We will pre-train ResNet-50 He et al. (2016) using all dataset combinations defined in Table 2. Then, we will fine-tune the models on secondary tasks (natural image datasets, Table 3) to assess their transfer learning performance. For the transfer learning experiments we will closely follow the protocol of Kataoka et al. (2020). Better transfer performance after pre-training on any of our 3D object datasets relative to the 2D fractal datasets would support our hypothesis that pre-training with a strong 3D inductive bias will more closely capture the statistics of natural images. In addition to this quantitative evaluation we will also visualize the learned features of the resulting models similar as in Kataoka et al. (2020) and compare them to features derived from ImageNet trained models.

Test datasets CIFAR 10 CIFAR 100 ImageNet 1K Places 365 Pascal VOC 2012 Omniglot
Table 3: We will use these datasets for our transfer learning evaluation of the models trained with the datasets in Table 2. Those testing datasets are also used in the FractalDB work Kataoka et al. (2020).
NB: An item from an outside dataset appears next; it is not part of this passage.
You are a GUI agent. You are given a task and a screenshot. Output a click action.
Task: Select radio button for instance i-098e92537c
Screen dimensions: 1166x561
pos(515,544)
4.3 Comparing models to brain data

The monkey neural responses Majaj et al. (2015) were measured for a set of 2560 images of rendered objects with multi-array electrophysiology from areas V4 (an intermediate visual area) and IT (a late-stage ventral stream area that represents high-level object properties). For this data, we predict that 2D models will better predict V4 responses, while 3D models will better predict IT responses.
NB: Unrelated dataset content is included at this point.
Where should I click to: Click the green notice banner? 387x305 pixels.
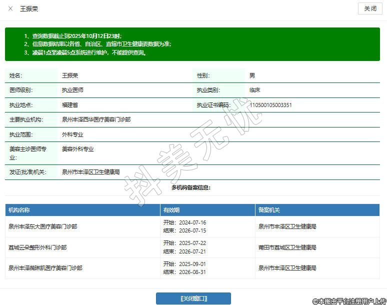[x=193, y=45]
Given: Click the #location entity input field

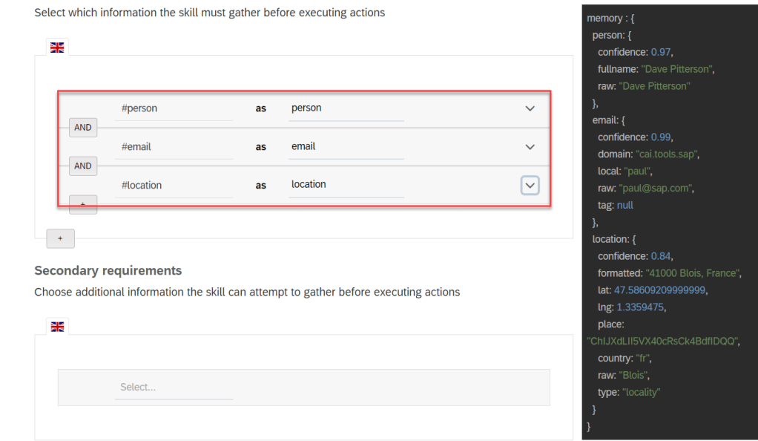Looking at the screenshot, I should [x=174, y=185].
The human neural responses Allen et al. (2021) were measured for a large set of 10k+ natural images per subject with functional Magnetic Resonance Imaging (fMRI). For these analyses, we will target early (V1, V2), mid (V3, V4), and late (LO, PfS) stages of the ventral stream. We predict that the 2D models will best predict responses in early- and mid-level regions, while the 3D models will best predict responses in late regions.

4.4 Ablation study

One of the key concerns of our method could be that the observed differences could be caused by the different techniques to generate the datasets. To overcome this limitation we will generate a 3D based dataset that has all the 3D variation removed - it will not contain illumination and pose variation and will therefore be a 2D dataset based on 3D data. For this ablation study we will ablate the best performing 3D dataset and build such a 2D variant and name it FlatWorldDB.

5 Conclusion

We propose a strategy to perform supervised classification using synthetic images rendered from 3D meshes. We will investigate the influence of 3D vs. 2D inductive bias via varying the set of fully synthetic databases. Additionally, we will compare the effects of the data-generation methods on a CNN’s performance after transfer learning, on brain predictivity, and their similarity to each other. The goal of this research is not to outperform ImageNet trained models but to measure relative differences resulting from 2D vs. 3D pre-training.